月下のクリムゾン  るりぃ ◆wh4261y8c6 /作



第陸妖『座敷童子』3



「おお、劉嬰。戻ったのか。」

風に舞い散る春の花を眺めながら、朱雀王は団子を食べていた。
その横では尾の先が少し太い仔猫がだらしなくお腹を見せて寝転がっている。
これはルカという名前の子猫である。
劉嬰や朱雀王を非常に気に入っており、こうして朱雀王と劉嬰の帰りを待つことも少なくない。
しかし、いつもならちゃんと起きていて「おかえりなさい!」と言わんばかりに飛びついてくるのに……ルカは夢の世界から一向に帰ってくる気配がなかった。

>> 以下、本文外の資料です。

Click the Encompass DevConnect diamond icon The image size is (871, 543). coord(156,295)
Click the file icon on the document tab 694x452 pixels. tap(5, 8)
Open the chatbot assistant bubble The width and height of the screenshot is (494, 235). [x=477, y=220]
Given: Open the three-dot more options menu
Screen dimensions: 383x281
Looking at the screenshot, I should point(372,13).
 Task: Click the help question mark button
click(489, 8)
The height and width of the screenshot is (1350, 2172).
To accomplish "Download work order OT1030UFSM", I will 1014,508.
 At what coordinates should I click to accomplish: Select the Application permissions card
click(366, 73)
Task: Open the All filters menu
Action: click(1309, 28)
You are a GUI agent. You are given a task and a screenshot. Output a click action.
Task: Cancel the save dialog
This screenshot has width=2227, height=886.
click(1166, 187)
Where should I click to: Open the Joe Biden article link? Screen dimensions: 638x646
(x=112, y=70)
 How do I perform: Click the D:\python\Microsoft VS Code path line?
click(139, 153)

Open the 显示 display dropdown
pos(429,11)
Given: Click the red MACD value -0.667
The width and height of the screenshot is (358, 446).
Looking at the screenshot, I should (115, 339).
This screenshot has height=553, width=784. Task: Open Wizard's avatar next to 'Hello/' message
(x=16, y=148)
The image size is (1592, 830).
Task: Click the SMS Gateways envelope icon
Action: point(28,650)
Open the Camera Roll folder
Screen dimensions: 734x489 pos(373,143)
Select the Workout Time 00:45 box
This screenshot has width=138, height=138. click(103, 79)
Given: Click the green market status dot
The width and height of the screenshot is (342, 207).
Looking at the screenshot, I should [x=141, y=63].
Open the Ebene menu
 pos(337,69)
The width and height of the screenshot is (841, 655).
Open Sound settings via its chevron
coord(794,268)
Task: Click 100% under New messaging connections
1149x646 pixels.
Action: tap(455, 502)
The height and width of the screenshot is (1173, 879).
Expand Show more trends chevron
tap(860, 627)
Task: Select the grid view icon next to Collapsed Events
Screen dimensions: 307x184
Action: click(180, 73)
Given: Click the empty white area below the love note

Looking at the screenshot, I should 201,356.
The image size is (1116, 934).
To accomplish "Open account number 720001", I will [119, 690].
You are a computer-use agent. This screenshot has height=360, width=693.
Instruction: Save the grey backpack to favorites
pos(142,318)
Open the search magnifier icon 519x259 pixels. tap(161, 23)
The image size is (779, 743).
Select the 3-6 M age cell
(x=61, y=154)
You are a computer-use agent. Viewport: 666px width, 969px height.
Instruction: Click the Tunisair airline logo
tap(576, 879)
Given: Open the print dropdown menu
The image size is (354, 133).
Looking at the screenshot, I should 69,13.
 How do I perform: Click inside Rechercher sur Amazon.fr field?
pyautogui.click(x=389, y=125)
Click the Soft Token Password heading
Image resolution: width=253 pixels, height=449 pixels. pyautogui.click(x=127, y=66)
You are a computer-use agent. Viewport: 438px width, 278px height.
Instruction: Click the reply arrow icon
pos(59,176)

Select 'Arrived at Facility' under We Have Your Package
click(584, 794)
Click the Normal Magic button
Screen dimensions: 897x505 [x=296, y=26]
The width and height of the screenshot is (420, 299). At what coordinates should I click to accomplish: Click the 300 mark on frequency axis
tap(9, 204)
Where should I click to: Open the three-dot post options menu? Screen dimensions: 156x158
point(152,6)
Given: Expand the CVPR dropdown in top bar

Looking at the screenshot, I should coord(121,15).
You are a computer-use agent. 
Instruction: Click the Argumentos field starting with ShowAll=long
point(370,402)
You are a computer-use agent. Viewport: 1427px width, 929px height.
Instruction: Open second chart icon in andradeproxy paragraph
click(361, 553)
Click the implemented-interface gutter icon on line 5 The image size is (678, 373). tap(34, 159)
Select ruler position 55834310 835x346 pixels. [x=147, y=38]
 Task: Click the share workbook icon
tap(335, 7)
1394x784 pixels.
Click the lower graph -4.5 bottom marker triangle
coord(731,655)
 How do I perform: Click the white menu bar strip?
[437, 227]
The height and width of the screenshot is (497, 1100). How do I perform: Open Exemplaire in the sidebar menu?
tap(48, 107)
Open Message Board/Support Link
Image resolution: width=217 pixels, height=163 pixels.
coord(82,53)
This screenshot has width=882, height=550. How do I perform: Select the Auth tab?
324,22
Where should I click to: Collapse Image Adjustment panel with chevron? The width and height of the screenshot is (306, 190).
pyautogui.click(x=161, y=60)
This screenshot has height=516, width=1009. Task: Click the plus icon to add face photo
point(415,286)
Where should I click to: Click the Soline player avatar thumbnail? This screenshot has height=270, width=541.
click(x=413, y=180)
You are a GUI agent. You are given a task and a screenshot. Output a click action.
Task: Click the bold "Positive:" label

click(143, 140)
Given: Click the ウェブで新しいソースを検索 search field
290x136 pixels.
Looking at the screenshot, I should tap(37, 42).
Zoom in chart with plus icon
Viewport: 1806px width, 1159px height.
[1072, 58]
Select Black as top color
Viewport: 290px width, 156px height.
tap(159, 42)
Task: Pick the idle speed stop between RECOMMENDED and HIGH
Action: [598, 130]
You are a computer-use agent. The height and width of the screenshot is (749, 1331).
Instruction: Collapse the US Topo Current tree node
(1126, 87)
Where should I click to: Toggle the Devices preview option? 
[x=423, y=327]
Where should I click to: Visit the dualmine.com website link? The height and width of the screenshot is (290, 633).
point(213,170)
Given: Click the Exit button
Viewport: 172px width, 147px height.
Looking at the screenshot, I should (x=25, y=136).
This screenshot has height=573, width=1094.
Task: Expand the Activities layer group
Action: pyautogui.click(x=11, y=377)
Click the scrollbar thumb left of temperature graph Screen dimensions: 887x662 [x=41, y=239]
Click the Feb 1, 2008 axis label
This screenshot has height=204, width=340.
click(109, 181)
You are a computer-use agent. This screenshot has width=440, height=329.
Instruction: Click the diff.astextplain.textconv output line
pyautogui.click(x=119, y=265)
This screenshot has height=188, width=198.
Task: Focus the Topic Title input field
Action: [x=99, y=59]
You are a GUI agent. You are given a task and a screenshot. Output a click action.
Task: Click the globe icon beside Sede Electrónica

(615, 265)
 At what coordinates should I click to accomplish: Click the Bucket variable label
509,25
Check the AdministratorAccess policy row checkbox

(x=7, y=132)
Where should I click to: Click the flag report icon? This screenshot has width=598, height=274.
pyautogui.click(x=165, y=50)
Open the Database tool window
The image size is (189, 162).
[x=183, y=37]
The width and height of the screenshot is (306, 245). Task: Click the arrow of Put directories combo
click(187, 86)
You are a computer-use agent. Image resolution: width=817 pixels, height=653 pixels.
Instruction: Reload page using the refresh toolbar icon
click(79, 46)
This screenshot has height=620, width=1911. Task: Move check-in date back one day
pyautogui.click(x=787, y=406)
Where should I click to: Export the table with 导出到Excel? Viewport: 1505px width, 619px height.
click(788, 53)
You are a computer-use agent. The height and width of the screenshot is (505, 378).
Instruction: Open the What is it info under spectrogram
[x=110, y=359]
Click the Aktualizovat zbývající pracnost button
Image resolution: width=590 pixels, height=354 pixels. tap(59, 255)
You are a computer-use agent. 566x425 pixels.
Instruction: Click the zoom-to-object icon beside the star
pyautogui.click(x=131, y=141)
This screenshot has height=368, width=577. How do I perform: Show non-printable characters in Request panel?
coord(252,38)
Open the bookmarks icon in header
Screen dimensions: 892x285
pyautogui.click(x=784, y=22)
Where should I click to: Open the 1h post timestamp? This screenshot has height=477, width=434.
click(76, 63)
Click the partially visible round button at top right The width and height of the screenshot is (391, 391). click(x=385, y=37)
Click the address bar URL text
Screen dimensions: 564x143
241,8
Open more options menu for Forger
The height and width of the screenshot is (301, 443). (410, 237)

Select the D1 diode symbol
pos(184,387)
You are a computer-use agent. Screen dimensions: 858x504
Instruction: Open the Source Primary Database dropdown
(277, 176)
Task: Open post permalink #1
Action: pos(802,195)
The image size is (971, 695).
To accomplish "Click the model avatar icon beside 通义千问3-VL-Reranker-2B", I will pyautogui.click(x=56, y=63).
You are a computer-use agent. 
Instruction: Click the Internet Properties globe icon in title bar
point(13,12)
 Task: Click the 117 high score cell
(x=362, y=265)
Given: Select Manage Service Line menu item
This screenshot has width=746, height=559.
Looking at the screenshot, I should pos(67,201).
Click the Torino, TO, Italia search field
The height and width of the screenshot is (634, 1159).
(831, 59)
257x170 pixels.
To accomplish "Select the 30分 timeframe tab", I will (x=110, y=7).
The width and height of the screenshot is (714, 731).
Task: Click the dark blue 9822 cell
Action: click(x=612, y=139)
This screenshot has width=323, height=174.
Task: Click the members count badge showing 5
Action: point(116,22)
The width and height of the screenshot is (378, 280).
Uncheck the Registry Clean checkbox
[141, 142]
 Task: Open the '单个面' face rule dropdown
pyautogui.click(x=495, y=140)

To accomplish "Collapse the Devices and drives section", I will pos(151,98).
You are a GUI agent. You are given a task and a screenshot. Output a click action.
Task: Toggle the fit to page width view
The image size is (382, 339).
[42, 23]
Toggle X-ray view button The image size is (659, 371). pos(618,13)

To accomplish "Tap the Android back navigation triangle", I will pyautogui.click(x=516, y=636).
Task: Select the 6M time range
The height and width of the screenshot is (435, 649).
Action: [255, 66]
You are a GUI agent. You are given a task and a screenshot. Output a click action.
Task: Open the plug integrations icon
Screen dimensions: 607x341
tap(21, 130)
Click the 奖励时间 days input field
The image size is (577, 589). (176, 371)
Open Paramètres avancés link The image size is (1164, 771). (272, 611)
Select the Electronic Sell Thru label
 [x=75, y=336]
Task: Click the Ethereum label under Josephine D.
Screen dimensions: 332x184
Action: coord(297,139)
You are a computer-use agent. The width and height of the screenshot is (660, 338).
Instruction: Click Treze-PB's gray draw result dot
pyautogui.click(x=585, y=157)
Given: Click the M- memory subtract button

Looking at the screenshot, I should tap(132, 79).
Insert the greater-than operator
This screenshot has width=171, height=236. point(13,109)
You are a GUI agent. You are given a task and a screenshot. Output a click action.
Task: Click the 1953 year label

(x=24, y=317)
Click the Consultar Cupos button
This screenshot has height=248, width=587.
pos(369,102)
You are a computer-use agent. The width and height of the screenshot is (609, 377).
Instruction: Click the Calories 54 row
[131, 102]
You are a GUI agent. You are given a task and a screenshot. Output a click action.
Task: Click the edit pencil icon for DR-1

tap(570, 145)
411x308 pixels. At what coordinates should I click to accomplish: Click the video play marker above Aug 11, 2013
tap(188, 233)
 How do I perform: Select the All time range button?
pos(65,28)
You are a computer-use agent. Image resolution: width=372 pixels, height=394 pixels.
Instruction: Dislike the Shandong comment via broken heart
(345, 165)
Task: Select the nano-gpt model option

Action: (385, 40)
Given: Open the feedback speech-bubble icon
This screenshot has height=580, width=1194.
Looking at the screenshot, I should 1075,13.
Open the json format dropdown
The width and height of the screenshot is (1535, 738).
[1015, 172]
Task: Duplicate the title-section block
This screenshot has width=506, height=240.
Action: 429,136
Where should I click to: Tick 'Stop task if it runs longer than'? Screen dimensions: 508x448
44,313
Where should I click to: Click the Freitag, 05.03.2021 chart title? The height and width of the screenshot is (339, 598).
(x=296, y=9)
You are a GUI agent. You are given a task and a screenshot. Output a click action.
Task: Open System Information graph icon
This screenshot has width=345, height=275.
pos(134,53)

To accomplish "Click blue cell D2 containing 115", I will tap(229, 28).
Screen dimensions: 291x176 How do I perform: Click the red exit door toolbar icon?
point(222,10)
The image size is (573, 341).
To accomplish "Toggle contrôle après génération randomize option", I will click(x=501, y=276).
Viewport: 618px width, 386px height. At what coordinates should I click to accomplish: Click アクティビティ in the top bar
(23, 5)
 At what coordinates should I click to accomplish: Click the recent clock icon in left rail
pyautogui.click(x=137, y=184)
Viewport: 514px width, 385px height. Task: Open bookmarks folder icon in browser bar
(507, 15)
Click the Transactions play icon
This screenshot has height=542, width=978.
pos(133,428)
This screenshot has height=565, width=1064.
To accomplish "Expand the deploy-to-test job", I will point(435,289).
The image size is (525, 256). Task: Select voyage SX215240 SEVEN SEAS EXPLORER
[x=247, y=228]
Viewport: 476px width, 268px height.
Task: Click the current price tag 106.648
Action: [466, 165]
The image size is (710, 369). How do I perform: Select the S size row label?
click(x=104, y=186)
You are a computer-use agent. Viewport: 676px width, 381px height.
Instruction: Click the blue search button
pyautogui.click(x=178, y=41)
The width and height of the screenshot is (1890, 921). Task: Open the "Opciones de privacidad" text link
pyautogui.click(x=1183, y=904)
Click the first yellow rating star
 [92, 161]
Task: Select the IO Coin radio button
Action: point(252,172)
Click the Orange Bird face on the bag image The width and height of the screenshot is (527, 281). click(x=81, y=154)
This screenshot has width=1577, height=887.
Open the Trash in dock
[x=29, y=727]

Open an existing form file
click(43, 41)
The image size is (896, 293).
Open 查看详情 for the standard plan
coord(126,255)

「……あぁ、ルカはここ数日よく寝るんだ。まぁ猫は寝子というくらいだからな、春の陽気に誘われているんだろ。」

劉嬰の視線に気付いて、朱雀王が付け加える。
何となく釈然としなかったが、その理由もハッキリ解らず。
朱雀王は取り敢えずルカを起こさないように静かに腰を下ろした。

「ふぇ、ふぁふぃふぁふぁふぁっふぁふぉふぁ?」

「口の中の団子を消化してから話しかけてください。」

朱雀王の言わんとしていることは何となく解ったが、劉嬰は敢えて睨みつけた。
これで普通に受け答えしたら最後、喋るのと団子を食うのを同時進行させるのが常になってしまう。
朱雀王は黙々と口の中の団子を味わい、ゆったりお茶を啜ってからほっと息をついた。

「……で、何だったか。」

「いやいや、王が何か言い掛けてたんでしょう。」

「おぉ、そうだったな。何か解ったのか? 今回は三太郎がやられたと聞いたが。」

「残念ですが、進展はないです。紅ともう一度最初から洗い直すことにしました。それを報告しに来ました。」

相槌とため息が一緒になったような返事をして、朱雀王は串だけになった団子をかじる。
いつも思うが、団子をなくした串の姿はどこか寂しげだ。
そしてそれを名残惜しげにかじる主の姿も、同時に寂しそうだった。

「三太郎は本当に残念だった……お前を随分慕っていたからな……。」

「……あの世で会ったらまた組み手でもしてやりましょう。」

「それは喜ぶな。」

にかっと白い歯を見せて笑う朱雀王に、劉嬰は薄く笑い返した。
「仇は必ず討つ!」などの熱い言葉も、怒りも見えなかったが、二人には共通した決心があった。
あの若者の為にも、これ以上犠牲者を出さない…と。
笑顔の奥にそれを隠し、交わした劉嬰は早速調査に出掛けようと立ち上がる。

「ああ。劉嬰。出掛けるなら秋雨屋の甘味を頼む。」

「さっき食べてませんでしたか?」

「さっきはさっき、今は今だ。頼んだぞ。」

朱雀王はごそごそと懐を探って銭を出すと、強引に劉嬰の手に握らせた。
やれやれと掌に託された金額を見て、劉嬰はぱちくりと目を瞬かせる。

「……多くないですか!? こんなに買うのですか!?」

「ああ。ぱーっといけ!」

「いや、意味が分かりません。無駄遣いですし。」

「無駄遣いとは何だ。案ずるな、どうせ泡銭だ。」

「…あぶく銭?」と聞き返すと、朱雀王は太陽のように明るい笑顔で大きく頷いた。

「箪笥にな、入っていたんだ。恐らくはヘソクリだろう。隠しておいてすっかり忘れていたのだな。はっはっは。」

「ヘソクリ、か。」

「最近ついていてな。それでは頼んだぞ。」

これ以上の問答は御免だとでも言うように、朱雀王は手をひらひらさせて劉嬰を追い払った。
ルカの脇に寝転がって一緒にお昼寝態勢の主に長いため息をついて、劉嬰は金を懐にしまう。
どうせ聞き込みで町に行くから、ついでに買ってきてやろう。
あまりの甘味好きに呆れつつも、劉嬰は寝転がった主に一礼してから町に向かったのだった。